- _GIVEN REQUEST_
List every line of the data below that contains the string "width", copying each line in full. Case counts.

Entries for finding words and elements
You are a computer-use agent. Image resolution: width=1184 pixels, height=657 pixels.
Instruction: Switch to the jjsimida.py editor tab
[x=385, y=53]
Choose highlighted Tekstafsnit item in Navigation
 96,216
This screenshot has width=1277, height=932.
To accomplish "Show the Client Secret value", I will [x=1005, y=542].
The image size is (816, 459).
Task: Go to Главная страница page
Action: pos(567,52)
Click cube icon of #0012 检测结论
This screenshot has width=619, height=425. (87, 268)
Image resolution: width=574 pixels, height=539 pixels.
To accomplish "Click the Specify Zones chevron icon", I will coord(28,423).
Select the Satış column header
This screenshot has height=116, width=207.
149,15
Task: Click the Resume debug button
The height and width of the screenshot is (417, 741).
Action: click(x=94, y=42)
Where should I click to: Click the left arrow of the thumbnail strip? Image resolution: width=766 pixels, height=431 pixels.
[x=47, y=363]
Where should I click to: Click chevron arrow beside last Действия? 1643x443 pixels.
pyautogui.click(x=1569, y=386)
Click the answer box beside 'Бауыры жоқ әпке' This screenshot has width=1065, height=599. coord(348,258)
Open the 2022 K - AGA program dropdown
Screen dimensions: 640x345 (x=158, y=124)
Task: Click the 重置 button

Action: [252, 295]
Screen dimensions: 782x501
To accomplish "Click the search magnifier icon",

- _WRITTEN ANSWER_
You are a computer-use agent. Image resolution: width=1184 pixels, height=657 pixels.
This screenshot has width=1277, height=932.
This screenshot has width=619, height=425. (87, 268)
Image resolution: width=574 pixels, height=539 pixels.
This screenshot has height=116, width=207.
The height and width of the screenshot is (417, 741).
Where should I click to: Click the left arrow of the thumbnail strip? Image resolution: width=766 pixels, height=431 pixels.
Click the answer box beside 'Бауыры жоқ әпке' This screenshot has width=1065, height=599. coord(348,258)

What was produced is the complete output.